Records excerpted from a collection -
########
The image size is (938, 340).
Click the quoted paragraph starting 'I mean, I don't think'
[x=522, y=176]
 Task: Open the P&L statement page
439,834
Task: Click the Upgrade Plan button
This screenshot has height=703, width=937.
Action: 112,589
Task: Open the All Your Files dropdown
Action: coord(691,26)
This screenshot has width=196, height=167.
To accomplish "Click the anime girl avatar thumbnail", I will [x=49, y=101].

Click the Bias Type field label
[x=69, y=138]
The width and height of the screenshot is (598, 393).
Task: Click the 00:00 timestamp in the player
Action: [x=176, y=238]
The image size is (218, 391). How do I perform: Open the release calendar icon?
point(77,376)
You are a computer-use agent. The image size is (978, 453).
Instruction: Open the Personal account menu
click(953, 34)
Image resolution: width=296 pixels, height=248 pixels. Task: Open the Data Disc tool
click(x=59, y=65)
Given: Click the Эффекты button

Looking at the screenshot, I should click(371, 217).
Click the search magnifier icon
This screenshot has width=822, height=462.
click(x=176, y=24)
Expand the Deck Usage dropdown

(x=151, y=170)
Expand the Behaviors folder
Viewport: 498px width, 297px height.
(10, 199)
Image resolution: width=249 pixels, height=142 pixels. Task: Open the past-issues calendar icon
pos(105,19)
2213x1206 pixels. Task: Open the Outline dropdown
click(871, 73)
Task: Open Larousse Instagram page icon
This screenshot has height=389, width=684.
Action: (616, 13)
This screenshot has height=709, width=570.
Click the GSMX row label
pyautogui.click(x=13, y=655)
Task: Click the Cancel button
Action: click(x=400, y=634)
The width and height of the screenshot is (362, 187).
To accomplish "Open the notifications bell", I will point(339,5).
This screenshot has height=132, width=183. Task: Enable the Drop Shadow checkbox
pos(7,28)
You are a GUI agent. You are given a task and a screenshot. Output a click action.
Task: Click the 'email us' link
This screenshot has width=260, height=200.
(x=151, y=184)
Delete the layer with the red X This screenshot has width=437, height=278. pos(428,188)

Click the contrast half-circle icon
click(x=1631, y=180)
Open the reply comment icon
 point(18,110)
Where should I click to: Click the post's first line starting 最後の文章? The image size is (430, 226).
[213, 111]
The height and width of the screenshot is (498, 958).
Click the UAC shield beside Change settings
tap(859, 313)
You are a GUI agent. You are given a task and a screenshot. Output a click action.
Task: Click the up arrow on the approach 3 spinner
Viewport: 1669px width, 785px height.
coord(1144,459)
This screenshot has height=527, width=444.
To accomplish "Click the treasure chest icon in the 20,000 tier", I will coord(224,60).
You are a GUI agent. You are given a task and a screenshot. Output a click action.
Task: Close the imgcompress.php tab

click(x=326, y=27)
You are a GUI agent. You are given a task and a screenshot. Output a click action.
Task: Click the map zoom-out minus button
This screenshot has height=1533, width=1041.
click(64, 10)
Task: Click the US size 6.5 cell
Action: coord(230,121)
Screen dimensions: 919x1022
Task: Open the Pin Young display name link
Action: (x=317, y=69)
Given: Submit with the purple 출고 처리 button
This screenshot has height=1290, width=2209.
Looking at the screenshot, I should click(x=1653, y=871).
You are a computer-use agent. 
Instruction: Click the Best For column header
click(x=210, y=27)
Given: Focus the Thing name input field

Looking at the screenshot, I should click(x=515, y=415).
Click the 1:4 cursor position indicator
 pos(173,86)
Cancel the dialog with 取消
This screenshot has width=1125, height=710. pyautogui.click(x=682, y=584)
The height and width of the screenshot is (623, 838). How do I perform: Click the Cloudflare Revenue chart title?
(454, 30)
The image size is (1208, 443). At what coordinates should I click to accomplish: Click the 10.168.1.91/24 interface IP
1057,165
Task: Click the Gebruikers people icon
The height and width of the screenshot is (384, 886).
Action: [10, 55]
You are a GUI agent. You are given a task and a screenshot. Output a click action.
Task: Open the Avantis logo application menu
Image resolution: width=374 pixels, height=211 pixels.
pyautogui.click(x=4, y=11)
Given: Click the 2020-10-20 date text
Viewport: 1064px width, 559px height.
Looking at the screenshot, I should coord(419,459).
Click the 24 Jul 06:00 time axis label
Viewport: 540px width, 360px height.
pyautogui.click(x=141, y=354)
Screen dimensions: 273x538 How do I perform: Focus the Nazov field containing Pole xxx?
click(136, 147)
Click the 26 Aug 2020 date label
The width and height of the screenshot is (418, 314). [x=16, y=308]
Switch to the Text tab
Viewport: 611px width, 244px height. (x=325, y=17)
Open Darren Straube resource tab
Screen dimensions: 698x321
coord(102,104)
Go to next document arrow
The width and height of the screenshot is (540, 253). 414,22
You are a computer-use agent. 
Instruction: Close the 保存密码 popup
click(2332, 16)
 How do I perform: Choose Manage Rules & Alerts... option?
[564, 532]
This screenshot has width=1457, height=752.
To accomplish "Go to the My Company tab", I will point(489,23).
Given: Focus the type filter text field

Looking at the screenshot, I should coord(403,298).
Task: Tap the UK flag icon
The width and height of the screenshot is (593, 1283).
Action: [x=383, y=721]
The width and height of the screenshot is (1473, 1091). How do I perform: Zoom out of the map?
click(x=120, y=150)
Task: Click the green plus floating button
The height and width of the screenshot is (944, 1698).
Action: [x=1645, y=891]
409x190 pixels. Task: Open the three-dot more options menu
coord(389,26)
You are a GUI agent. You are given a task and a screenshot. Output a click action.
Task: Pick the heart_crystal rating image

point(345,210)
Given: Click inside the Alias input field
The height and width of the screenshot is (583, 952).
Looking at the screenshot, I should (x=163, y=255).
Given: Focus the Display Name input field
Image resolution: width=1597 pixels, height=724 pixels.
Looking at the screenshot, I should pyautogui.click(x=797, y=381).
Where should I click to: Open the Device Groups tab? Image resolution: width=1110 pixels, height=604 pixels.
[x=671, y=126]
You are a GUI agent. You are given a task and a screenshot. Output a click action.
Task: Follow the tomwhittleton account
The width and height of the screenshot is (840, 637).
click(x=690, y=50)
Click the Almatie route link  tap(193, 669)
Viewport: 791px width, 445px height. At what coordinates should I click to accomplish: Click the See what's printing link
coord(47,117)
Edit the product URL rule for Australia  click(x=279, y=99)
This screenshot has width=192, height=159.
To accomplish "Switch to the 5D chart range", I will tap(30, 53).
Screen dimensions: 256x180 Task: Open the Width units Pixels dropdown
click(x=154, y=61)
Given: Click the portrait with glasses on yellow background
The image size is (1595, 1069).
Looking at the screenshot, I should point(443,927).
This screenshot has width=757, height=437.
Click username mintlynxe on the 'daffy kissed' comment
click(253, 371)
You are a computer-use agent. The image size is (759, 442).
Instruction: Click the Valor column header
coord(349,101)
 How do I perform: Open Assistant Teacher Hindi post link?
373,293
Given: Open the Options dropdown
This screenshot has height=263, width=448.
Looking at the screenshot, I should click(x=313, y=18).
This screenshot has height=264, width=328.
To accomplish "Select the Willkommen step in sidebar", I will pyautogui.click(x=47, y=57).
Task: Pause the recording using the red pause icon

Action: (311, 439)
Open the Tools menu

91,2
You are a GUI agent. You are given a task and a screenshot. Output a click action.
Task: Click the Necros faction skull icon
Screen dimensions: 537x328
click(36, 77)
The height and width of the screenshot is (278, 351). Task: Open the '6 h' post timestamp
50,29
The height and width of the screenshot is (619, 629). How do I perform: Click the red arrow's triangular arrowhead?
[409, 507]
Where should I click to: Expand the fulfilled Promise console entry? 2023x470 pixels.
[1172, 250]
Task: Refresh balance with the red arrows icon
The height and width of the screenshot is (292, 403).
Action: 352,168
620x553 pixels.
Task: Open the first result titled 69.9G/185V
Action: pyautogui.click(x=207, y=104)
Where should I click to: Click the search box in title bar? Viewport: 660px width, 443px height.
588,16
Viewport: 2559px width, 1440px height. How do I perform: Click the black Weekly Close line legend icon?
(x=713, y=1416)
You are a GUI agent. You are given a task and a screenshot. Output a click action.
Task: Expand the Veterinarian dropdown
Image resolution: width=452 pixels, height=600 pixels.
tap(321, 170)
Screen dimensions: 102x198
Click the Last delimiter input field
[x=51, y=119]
########
Aim of the task - Quote the lines in the stretch from the line containing "Task: Click the green plus floating button" through the line containing "Looking at the screenshot, I should (x=163, y=255).", both included.

Output for this task -
Task: Click the green plus floating button
The height and width of the screenshot is (944, 1698).
Action: [x=1645, y=891]
409x190 pixels. Task: Open the three-dot more options menu
coord(389,26)
You are a GUI agent. You are given a task and a screenshot. Output a click action.
Task: Pick the heart_crystal rating image

point(345,210)
Given: Click inside the Alias input field
The height and width of the screenshot is (583, 952).
Looking at the screenshot, I should (x=163, y=255).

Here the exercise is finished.